ABOUT THIS TASK:
Write out the records that follow exactly. Do not include pictures.

Saved entries:
------------------------------------------------------------------------

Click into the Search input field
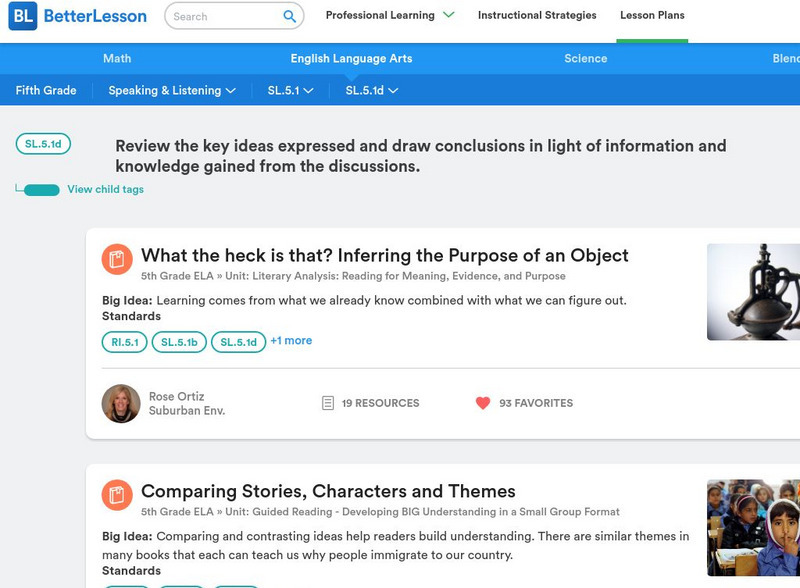This screenshot has height=588, width=800. click(x=222, y=16)
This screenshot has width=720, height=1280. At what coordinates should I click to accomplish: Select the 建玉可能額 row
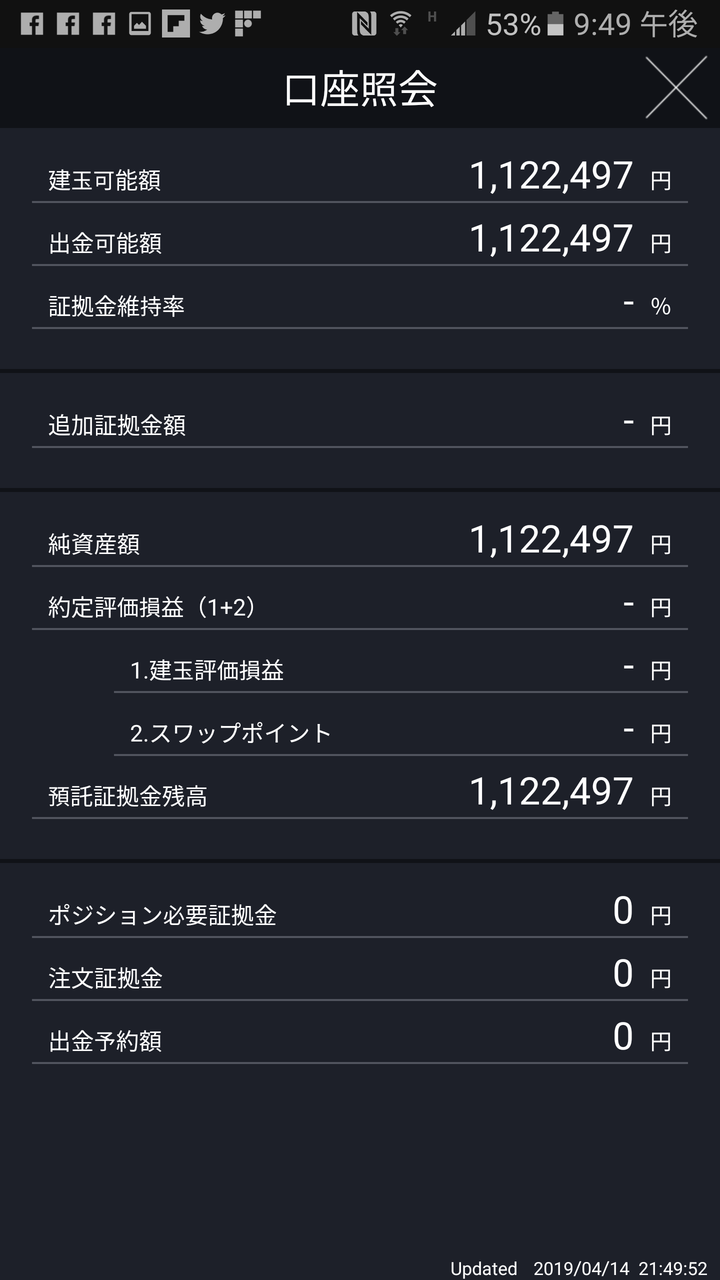[x=360, y=178]
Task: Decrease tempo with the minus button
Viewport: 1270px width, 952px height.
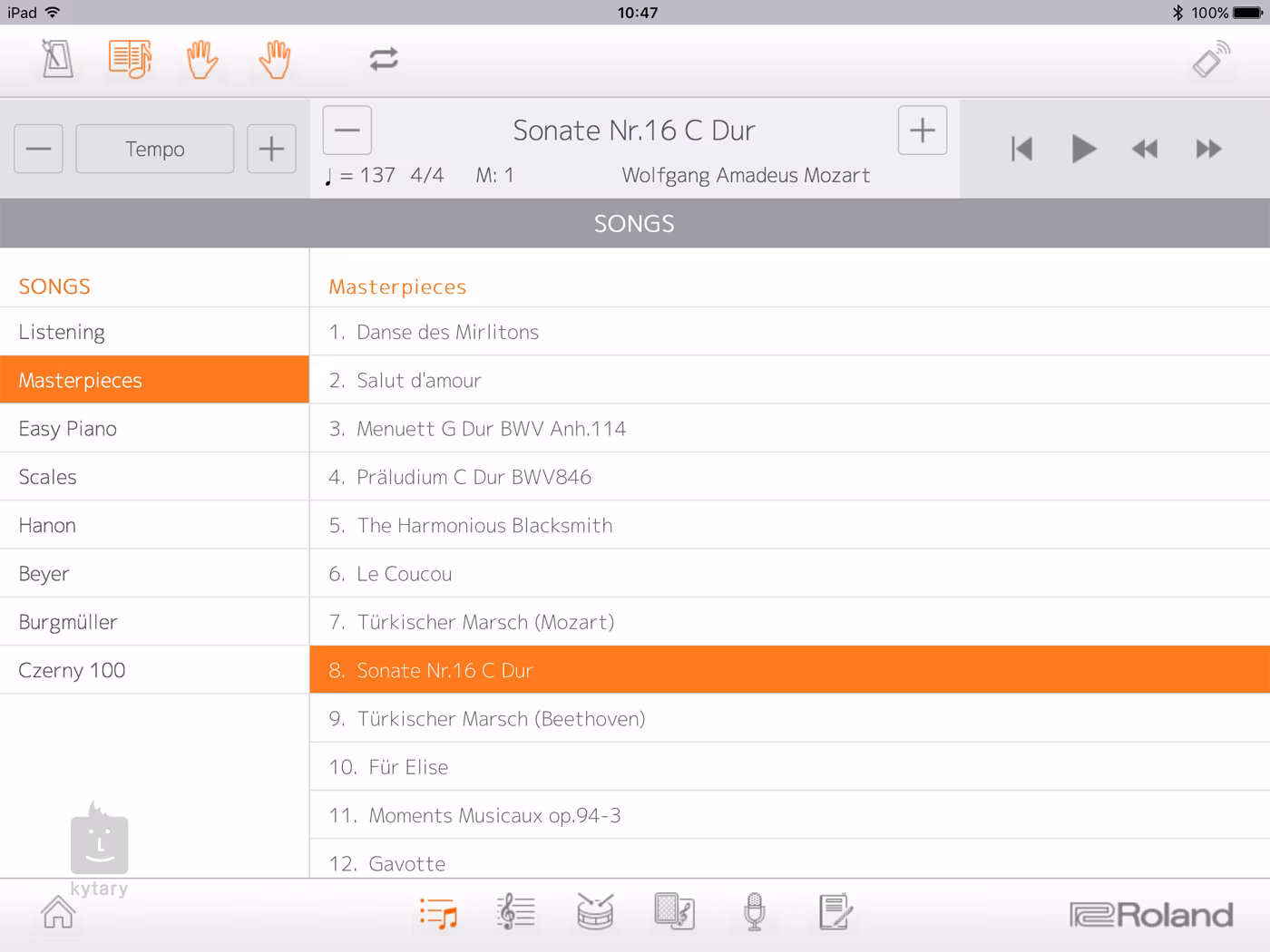Action: (x=38, y=149)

------------------------------------------------------------------------

RESULT OF THE EXERCISE:
Click into the Search input field
This screenshot has height=588, width=800. click(x=222, y=16)
This screenshot has width=720, height=1280. At what coordinates should I click to accomplish: Select the 建玉可能額 row
[x=360, y=178]
Task: Decrease tempo with the minus button
Viewport: 1270px width, 952px height.
Action: (x=38, y=149)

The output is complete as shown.